I am therefore for adhering to the interlocutor of the Lord Ordinary.

Lord Trayner—I agree with the Lord Ordinary. The policy sought to be reduced was issued on the basis that the questions put to the defender had been answered correctly to the best of his knowledge and belief. The answer to the fourth question it is not now disputed was not correct, but was in fact untrue. If the defender had considered the fourth question and answered it according to his knowledge, the answer, instead of being a negative, would have been an affirmative. Unfortunately for the defender (whom I absolve from any intention to deceive the pursuers) he allowed that question, and indeed all the questions, to be answered for him by a person who had not the knowledge necessary and who did not ask for information with regard to any of the matters to which the question referred, to enable him to answer correctly. That person was the agent of the pursuers in some respects, but in answering the questions I think he acted as the agent not of the pursuers but of the defender. It is no good answer on the part of the defender that he did not read what Wyllie had written. He must be held bound by what he signed, as he was bound to read and know what it was that by his subscription he was representing or attesting. I concur in the views expressed by Mr Justice Wright in the case of Biggar—a case resembling the present in all material respects.

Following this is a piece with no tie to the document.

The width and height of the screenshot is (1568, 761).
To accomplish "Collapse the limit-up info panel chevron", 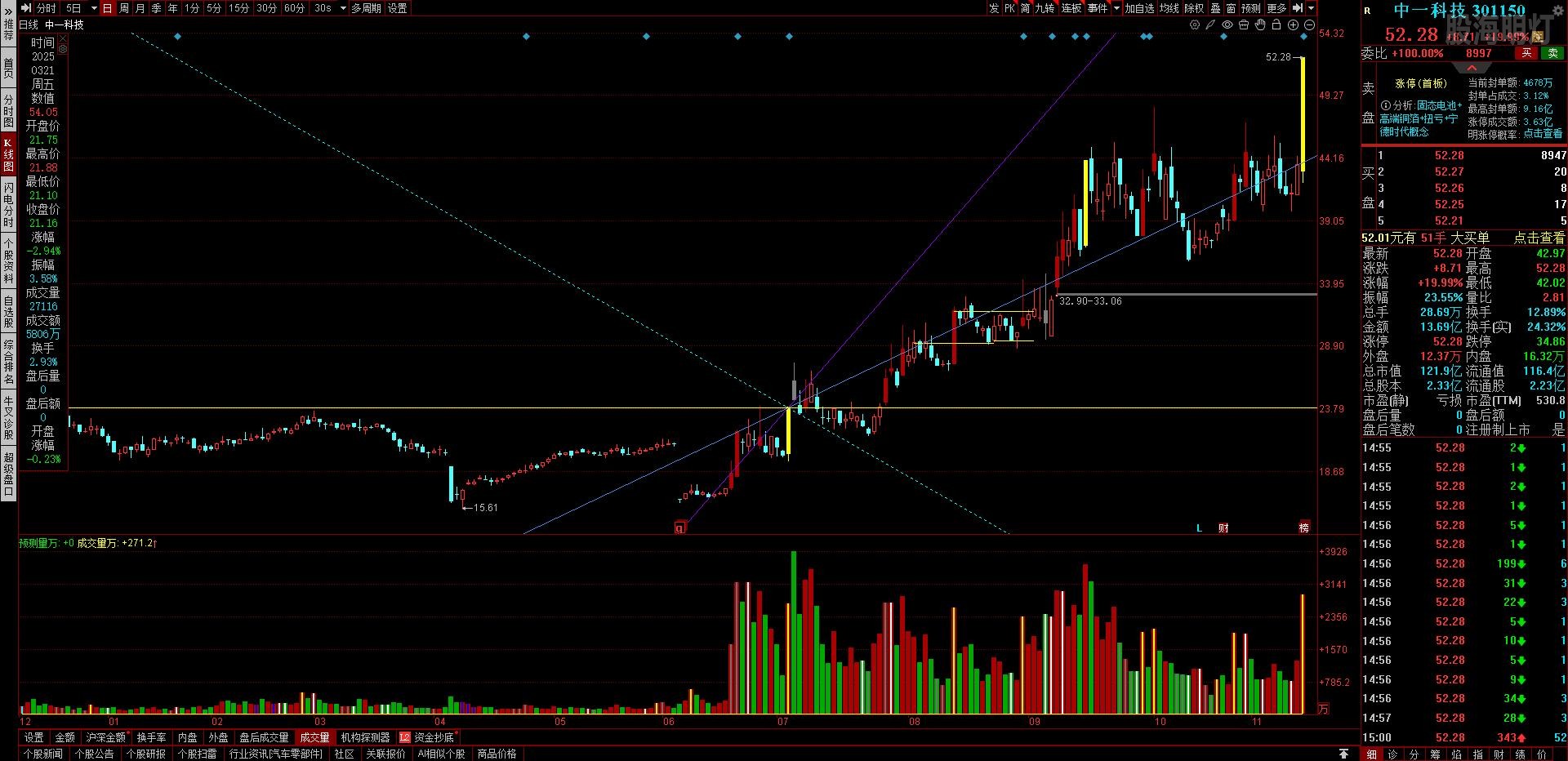I will [x=1472, y=68].
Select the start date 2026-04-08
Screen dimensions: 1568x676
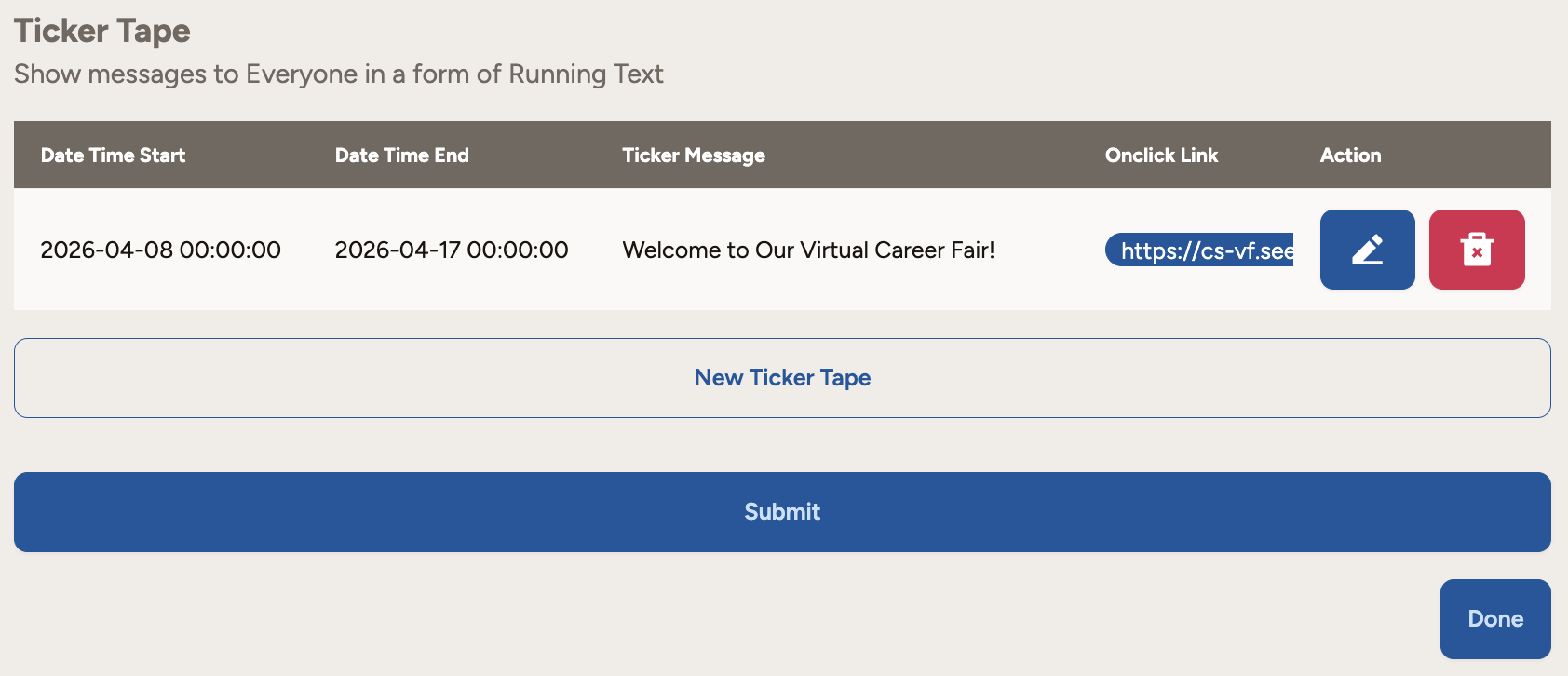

Lord Moncreiff—I agree in the result.

The fourth query and answer are as follows:—“(4) Has any accident happened in connection with the vehicles or horses now in use, or with the drivers now in your service? Give full particulars.” Answer—“No.”

Page: 319

The declaration signed by the defender is—“I declare that the above questions have been answered correctly and fully to the best of my knowledge and belief; and I agree that this declaration and the answers above given will be the basis of contract between me and the company, and I agree to accept a policy subject to the usual conditions prescribed by the company, and to be endorsed on the policy.” The answer was untrue in fact, but if it had been made to the best of the defender's knowledge and belief that would have been a good defence.

The defender, however, is not in a position to plead that that answer was true “to the best of his knowledge and belief,” for two reasons— first, his case is that he did not write or dictate that answer, and that it was not read over to him; secondly, if he had read the query and returned that answer it would not have been “true to the best of his knowledge and belief,” because he admittedly knew that he had in his possession and in use at least one vehicle and one horse in connection with which accidents had occurred—a factum proprium et recens.

As to the attempt to throw the blame on the pursuers' canvasser, no such case is made on record.

Besides, in filling up the paper Wylie acted for the defender, who says that he had no time to attend to it.

The result is that the defender must be held to have known the contents of the paper which he signed, and to be bound by the answer.

The Lord Justice-Clerk intimated that Lord Young, who was present at the hearing but absent at the advising, concurred.

The Court adhered.

Counsel:

Counsel for the Pursuers and Respondents— Guthrie, K.C.— Grainger Stewart. Agents— Menzies, Black, & Menzies, W.S.

Counsel for the Defender and Reclaimer— G. Watt, K.C.— Munro. Agents— St Clair Swanson & Manson, W.S.